In fact, I have a profound passion in observing the details of a scene; to me, they are the most important components. My images are constructed by details, without them these images become innocuous, no longer interesting to look at and observe. I truly want the viewer to get lost in the details depicted in my work, the same way I did when I was making it. I want the viewer to take the time to approach the painting and look closely; my paintings are relatively small in order to conserve the intimacy and quietness of the detail. I appreciate this delicate quietness in my work that I see through the subtle touch of cobalt blue and cadmium green in a dull warm area.
From this passion results my photorealistic work, where my process and technique take a crucial role. My main medium is oil paint on stretched canvas. Admiring Vermeer’s technique, I paint small strokes with the aim of capturing every variation of the scene’s light, color and edges. These variations create the atmosphere of the work and the emotion that arise from it, so like a scientist, I am careful with the ratio of the colors in my palette, the density of the paint for the lighting and in controlling the sharpness of the edges.
Furthermore, the imagery of my paintings refers to the photographs I take of my everyday actions and surroundings; a sort of intrusion or almost stalking on my own life, the way Sophie Calle does it with strangers. They depict domestic interior scenes and mostly display the banal or sometimes even the irrelevant moments of our quotidian as a manner to combine the concept of voyeurism and intimacy together. For this reason, I believe that my paintings have a certain austerity in the familiar that they portray.
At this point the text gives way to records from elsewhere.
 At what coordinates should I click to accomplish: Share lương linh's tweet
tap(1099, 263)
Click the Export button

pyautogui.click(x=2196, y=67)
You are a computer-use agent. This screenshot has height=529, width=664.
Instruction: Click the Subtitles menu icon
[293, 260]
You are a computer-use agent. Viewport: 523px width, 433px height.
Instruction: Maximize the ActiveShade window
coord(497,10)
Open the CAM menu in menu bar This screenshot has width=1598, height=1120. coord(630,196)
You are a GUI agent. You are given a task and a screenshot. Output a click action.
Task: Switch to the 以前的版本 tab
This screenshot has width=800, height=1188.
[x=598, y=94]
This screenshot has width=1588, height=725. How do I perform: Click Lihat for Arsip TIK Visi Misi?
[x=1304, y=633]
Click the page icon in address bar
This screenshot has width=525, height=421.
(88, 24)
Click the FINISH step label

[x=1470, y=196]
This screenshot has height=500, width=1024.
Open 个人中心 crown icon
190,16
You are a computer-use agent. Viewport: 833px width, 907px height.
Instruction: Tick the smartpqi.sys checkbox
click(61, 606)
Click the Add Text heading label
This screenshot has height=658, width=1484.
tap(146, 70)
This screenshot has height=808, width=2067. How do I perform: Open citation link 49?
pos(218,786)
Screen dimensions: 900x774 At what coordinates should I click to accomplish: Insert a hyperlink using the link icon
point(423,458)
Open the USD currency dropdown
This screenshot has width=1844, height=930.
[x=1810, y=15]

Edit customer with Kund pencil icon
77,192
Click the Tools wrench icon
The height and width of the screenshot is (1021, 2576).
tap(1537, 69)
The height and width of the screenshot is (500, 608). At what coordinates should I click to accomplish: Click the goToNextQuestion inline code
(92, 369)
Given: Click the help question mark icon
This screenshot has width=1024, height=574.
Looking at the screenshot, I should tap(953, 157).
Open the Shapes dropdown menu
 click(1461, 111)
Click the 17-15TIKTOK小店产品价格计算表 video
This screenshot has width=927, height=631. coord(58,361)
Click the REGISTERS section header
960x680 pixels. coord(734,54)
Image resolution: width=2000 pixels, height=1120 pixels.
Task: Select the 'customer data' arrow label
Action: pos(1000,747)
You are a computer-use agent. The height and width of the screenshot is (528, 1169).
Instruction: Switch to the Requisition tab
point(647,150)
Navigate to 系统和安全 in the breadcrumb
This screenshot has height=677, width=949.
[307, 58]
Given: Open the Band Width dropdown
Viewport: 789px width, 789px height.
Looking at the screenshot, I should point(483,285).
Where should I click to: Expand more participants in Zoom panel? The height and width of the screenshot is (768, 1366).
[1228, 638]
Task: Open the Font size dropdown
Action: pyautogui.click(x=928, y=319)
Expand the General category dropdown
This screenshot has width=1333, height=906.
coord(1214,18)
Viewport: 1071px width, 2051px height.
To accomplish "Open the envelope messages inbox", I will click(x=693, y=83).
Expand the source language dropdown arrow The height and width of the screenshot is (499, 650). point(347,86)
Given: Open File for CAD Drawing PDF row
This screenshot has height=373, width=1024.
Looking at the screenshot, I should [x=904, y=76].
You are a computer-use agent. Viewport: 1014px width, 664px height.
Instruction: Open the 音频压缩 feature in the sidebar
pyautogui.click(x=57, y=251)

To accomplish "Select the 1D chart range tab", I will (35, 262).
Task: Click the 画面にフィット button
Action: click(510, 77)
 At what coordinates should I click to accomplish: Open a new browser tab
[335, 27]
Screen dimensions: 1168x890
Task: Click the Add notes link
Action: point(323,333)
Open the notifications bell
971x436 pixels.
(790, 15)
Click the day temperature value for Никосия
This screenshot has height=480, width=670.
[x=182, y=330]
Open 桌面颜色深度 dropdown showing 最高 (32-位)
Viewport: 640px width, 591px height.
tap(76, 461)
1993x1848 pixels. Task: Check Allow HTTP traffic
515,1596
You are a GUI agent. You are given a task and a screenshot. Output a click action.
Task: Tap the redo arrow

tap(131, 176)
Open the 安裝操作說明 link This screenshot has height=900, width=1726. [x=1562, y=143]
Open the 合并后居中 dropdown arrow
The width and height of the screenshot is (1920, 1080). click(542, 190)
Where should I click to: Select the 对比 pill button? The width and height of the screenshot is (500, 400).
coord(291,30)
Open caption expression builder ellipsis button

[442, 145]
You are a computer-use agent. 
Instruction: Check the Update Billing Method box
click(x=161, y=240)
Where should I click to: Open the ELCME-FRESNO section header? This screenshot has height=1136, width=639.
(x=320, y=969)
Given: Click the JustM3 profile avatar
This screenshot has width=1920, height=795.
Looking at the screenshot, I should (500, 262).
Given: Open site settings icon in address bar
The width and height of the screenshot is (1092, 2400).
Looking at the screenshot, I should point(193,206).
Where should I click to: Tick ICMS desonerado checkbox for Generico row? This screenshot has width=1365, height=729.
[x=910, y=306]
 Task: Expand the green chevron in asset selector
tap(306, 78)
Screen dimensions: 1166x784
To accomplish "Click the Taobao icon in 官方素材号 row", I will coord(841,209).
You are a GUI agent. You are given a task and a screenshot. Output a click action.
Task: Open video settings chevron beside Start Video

Finally, I always had an active engagement in representing, through my artwork, the women’s condition in our contemporary world. It is my take on feminism by criticizing how the male gaze and our consumer society in general shaped our subconscious on women’s identity and role. I especially want to draw the attention to how women are valued in society to be looked at and more importantly as a sensual and appetizing object. Therefore, influenced by Barbara Kruger, I recently experimented with my work by juxtaposing bold flat typography and common capitalistic, pop culture imagery with my paintings to interrupt their harmony and so deliver frontally my statement.